Sir Leonard Crossland (2 March 1914 - 5 August 1999) was an English automobile executive who filled a succession of increasingly high level appointments with Ford of Britain, culminating with the chairmanship which he held between 1968 and 1972.

Born in Yorkshire and having attended Penistone Grammar School, Crossland joined Ford in 1937 and worked in the purchasing function until 1939 before leaving to join the British Royal Army Service Corps between 1939 and 1945: these were, for Britain, the years of the Second World War. Following a series of promotions his appointment as Managing Director, in succession to Stanley Gillen, was announced in June 1967. In May 1968, on the official retirement of Sir Patrick Hennessy, Crossland was elected to the Chairmanship. After his Ford chairmanship, he acquired several subsequent directorships in the auto-sector.

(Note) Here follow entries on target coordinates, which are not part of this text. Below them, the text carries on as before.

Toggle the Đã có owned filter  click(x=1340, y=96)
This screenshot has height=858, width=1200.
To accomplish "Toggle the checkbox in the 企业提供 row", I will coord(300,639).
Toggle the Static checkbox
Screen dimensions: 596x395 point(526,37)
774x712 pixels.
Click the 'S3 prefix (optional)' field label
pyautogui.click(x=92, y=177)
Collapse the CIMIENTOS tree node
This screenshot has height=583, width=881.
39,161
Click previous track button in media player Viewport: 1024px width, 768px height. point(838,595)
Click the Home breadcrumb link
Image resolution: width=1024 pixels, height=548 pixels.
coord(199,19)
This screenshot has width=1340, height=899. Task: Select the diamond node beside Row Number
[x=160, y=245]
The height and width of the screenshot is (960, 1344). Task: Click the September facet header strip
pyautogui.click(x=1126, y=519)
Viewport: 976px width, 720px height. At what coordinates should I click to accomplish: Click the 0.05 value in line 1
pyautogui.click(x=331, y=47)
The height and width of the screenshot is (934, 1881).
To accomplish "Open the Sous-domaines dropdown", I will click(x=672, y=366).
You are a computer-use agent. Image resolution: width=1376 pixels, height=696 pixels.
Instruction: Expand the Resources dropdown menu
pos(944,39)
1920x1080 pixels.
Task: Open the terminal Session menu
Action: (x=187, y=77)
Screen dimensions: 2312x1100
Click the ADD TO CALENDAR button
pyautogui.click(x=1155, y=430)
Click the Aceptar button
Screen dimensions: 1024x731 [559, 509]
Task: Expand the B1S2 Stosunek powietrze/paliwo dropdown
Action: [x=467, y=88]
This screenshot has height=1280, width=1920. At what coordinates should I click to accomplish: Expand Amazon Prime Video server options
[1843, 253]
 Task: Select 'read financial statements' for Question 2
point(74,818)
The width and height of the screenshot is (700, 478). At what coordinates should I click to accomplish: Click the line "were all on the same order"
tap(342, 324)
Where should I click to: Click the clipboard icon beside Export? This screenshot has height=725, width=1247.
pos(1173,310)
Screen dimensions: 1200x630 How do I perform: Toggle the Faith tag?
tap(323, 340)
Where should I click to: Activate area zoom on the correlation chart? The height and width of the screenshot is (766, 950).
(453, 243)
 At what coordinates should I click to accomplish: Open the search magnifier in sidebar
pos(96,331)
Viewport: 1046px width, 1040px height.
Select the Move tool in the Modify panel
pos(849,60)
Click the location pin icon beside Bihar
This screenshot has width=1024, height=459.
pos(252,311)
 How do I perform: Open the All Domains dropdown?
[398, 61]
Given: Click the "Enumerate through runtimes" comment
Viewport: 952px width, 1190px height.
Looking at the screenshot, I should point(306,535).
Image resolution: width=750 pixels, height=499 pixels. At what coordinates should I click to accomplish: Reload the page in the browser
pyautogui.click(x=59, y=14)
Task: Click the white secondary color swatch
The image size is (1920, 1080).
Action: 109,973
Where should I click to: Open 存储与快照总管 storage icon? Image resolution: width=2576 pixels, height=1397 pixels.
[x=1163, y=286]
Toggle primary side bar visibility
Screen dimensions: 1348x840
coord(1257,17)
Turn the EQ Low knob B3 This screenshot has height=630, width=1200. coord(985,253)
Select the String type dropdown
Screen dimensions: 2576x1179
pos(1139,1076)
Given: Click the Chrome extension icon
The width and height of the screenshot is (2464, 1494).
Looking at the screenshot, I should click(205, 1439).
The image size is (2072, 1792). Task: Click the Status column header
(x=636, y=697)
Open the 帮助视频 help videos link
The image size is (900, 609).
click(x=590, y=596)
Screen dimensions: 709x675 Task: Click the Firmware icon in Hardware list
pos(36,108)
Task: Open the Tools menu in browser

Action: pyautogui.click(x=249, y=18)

Crossland married in 1941 to Rhona Marjorie Griffin. The marriage produced two recorded daughters. He was also married to Joan Brewer who was the sister of Beryl Gilliat married to the writer and film director Sidney Gilliat, and therefore related to Amanda Eliasch and Toby Brown.

He died in Great Wigborough, Essex on 5 August 1999 at the age of 85 and was buried in the churchyard of St Stephen.